What Line on the 1040 Represents a Tax Liability?

The standard federal tax return, Form 1040, has more than six dozen lines, ranging from the well-loved (Line 7: "Wages, salaries, tips, etc.") to the well-loathed (Line 45: "Alternative minimum tax") to the ones that leave many folks scratching their heads (Line 35: "Domestic production activities deduction").

TL;DR (Too Long; Didn't Read)

The line that hits you square in the pocketbook is Line 61: This is the one that tells you your tax liability.

Tax Liability and the 1040

To understand why Line 61 ("Total tax") represents tax liability rather than, say, Line 44 ("Tax") or Line 78 ("Amount you owe"), it helps to look at what the Internal Revenue Service means by tax liability.
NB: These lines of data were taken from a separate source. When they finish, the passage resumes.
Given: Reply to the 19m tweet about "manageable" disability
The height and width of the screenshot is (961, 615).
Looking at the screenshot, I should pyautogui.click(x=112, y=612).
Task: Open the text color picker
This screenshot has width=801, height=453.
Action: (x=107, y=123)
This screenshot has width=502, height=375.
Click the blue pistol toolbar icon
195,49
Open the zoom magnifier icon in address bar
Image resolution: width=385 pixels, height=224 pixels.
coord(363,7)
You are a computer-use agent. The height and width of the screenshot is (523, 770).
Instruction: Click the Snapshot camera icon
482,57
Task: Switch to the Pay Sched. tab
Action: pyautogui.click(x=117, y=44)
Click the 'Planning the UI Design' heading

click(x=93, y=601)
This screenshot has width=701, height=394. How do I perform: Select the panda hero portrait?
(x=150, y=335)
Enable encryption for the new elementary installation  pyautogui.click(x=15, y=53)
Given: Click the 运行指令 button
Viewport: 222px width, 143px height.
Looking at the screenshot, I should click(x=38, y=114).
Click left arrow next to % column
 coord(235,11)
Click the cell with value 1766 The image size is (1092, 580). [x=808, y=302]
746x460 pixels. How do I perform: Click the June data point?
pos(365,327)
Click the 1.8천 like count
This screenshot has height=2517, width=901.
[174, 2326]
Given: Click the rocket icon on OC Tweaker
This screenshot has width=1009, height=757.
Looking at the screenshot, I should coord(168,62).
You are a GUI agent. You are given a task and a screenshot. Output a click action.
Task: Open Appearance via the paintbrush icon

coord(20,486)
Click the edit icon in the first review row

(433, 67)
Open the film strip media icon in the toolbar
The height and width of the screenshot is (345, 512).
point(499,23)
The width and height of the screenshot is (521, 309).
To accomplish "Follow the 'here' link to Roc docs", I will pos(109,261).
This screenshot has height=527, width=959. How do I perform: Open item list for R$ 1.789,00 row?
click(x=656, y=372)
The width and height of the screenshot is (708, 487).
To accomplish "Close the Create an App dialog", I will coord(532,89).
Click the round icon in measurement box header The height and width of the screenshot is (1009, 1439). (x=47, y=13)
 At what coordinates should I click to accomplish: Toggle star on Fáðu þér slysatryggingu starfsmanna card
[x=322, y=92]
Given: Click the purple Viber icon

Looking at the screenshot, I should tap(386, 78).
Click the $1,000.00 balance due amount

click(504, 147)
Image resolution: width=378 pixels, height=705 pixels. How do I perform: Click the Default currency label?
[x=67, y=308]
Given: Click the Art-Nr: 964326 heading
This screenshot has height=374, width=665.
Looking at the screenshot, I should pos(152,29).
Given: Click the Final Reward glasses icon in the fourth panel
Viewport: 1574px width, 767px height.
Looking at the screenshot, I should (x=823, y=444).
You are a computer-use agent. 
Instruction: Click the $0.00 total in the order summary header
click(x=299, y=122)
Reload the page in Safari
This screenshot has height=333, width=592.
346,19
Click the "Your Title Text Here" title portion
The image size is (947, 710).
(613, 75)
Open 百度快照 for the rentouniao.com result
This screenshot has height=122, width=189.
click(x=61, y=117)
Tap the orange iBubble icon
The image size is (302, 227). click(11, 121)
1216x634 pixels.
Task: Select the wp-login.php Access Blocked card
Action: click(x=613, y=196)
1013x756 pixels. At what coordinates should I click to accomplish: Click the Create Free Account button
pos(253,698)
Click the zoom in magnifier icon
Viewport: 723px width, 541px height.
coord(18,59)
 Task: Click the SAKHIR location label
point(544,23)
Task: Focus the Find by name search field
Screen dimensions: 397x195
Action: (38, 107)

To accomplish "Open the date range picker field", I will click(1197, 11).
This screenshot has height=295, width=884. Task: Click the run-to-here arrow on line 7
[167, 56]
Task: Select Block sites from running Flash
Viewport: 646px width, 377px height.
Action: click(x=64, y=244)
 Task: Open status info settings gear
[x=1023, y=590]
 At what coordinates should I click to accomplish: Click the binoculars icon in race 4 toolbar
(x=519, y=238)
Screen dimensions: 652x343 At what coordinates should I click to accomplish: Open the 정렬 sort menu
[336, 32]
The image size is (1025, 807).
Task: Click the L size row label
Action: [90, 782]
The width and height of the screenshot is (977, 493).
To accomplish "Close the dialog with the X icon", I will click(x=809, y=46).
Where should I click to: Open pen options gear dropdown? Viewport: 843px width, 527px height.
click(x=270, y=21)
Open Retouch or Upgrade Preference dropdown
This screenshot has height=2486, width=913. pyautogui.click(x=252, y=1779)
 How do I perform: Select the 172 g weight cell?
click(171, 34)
Your tax liability is the amount of money you are expected to pay in taxes based on your income and your allowable adjustments, exemptions, deductions and credits. When you do your taxes, it's common to find that you've already satisfied your liability with the income taxes withheld from your paycheck. If you've paid more than your liability, you get a refund. If you haven't fully satisfied your liability, you'll owe money.

The first 38 lines of Form 1040 are all about determining your taxable income. That's the portion of your total income that the government is actually going to tax. The more deductions you have, the lower your taxable income. On 1040 Line 44, labeled simply "Tax," you use the IRS tax tables to translate your taxable income into a specific dollar figure for your income tax. But you're not done yet, so Line 44 isn't your tax liability.

On Lines 40 through 56, you make adjustments to the tax figure you came up with on Line 44. Some of these adjustments add to your tax, such as the alternative minimum tax that applies to some higher-income taxpayers and the self-employment tax that applies to, well, self-employed taxpayers. You may have to compute the qualified dividends and capital gain tax worksheet if you had those forms of income. Other adjustments reduce your tax, such as the child tax credit and the credit for child and dependent care expenses. On Line 63, you add it all up. The result, called "total tax," is your tax liability as defined by the federal government. But guess what? You're still not done.

Credits and What You've Already Paid

Starting on Line 64, you start subtracting the tax payments you've already made, such as taxes withheld from your paycheck, estimated taxes paid by the self-employed, and any refund from last year that you asked the IRS to apply toward this year's taxes. However, the government also classifies certain tax credits as "payments," including the earned income credit and the additional child credit, both of which help lower-income workers. These credits don't change a taxpayer's official tax liability; the government simply treats them as if they were payments made toward that liability. That means taxpayers can get a refund if these credits exceed their liability.

Once you subtract all your payments from your total tax (Line 63), you know whether you'll be getting a refund or writing a check to your Uncle Sam. As mentioned, if you wind up owing money, the amount you owe isn't your liability. It's just the part of your liability that you haven't satisfied yet.